Document extract →
☆ ☆ ☆

K is not typically a problematic nutrient. I have had 20,30,40,60,80 and 100+ K ppm levels in my tanks with no issues.
While he didn't notice ant issues, that doesn't mean the fish were not affected. excess levels of anything can have health impacts that may effect the quality of life for the fish without killing it. it might weaken the fish immune systems and damage internal orgins. Furthermore the primary reason for large water changes in an EI tank are to excess nutrient (potassium, sulfur, chloride, and many others) from building to dangerous levels (whatever those levels are. However if we could balance the supply of nutrients in the fertilizer to the plants needs much of this excess could be avoided perhaps fewer or smaller water changes would be needed and the fish might be healthier.
I agree with trying to balance nutrients with plant uptake but there are issues that are hard to resolve:
1. Not all plants consume nutrients at the same level. For example C4 plants need more sodium than the more common C3 plants. Some plants need more sulfur while others need less. There is no one magic ratio of nitrogen to potassium.
2. Depending on the plant and fish load and amount of food consumed will very from tank to tank meaning the nutrient needs of each tank could be different.
3. Tape water series in its composition. Some tap water may have high potassium levels but low nitrogen content. With fertilizer we add nitrogen to correct for that but in the process we push the potassium content even higher.
4. Most people don't know what there potassium and sulfate levels are or what the levels are for the micronutrients are. Potassium and sulfate test kits are hard to find. test kits for micronutrients are generally not available or very hard to find in most stores.
With all those unknown the best way to know what the ratio for your tank is. assuming you can find a test kit. the best solution Is to monitor the nutrient uptake by the plants and adjust the dosing level to try and compensate. However doing this can have unwanted side effects. If you decide to reduce potassium by reducing potassium phosphate dosage you could trigger hard green spot algae on the glass. Hard Green spot algae loves water low in phosphate. This can be addressed by scrapping it off the glass (more maintenance) or by increasing phosphate levels or by switching to a different phosphate fertilizer that doesn't contain potassium.
One could use calcium phosphate which unfortunately increase calcium levels and water hardness. Or one could drop potassium nitrate and try to replace the nitrogen with urea, ammonia nitrate, or calcium nitrate. Each of these has some limitations. Urea can breakdown into ammonia (which is toxic) Ammonia nitrate is also a explosive ingredient and may not be available in some places due to legal restrictions. Calcium nitrate again will increase GH.
There are limits to what we can do. It is probably very difficult to reduce potassium levels as much as you want.

☆ ☆ ☆

Required work → List every substance that the aquarium fertilizer discussion suggests could replace potassium nitrate as a nitrogen source. The listing that follows comes from a separate source and is unrelated to the aquarium fertilizer discussion.

Supplied information →
☆ ☆ ☆

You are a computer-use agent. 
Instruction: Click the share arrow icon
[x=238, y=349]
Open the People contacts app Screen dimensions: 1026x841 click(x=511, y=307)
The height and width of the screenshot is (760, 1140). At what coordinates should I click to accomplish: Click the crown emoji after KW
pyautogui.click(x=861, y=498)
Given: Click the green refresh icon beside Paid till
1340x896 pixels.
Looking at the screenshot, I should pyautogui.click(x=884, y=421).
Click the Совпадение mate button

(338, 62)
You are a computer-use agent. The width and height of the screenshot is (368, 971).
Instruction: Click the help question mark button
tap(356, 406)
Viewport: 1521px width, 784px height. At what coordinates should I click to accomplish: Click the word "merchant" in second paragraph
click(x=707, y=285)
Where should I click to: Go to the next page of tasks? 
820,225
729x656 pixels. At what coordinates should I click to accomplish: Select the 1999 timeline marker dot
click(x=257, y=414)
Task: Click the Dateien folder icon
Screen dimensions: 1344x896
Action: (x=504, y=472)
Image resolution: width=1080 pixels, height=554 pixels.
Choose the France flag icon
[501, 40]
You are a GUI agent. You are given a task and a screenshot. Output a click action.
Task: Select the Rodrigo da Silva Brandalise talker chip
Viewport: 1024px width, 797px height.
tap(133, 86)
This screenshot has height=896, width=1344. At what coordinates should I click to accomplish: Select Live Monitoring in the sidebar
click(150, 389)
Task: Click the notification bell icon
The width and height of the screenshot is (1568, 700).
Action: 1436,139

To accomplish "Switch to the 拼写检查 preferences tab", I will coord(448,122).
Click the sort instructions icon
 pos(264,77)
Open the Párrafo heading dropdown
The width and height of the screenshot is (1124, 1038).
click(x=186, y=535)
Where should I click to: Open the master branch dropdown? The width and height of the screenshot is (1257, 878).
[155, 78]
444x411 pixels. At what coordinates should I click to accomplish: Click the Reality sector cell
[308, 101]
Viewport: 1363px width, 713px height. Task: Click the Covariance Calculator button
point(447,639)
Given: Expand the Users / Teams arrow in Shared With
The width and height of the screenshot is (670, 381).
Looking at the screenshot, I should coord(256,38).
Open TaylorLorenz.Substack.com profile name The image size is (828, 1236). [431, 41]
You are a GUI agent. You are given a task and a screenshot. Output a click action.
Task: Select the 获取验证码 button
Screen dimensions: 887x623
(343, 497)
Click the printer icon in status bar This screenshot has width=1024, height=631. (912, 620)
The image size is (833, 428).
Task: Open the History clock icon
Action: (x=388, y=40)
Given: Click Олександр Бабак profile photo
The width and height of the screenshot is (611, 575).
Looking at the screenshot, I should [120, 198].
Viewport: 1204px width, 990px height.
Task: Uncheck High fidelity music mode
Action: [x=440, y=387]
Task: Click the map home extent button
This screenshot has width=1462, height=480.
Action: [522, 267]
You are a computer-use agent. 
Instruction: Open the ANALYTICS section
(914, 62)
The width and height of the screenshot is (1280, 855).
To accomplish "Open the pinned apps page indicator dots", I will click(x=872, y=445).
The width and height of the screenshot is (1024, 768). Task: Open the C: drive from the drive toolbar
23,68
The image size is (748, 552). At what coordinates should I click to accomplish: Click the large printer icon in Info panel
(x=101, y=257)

☆ ☆ ☆

Your response → Urea, ammonia nitrate, calcium nitrate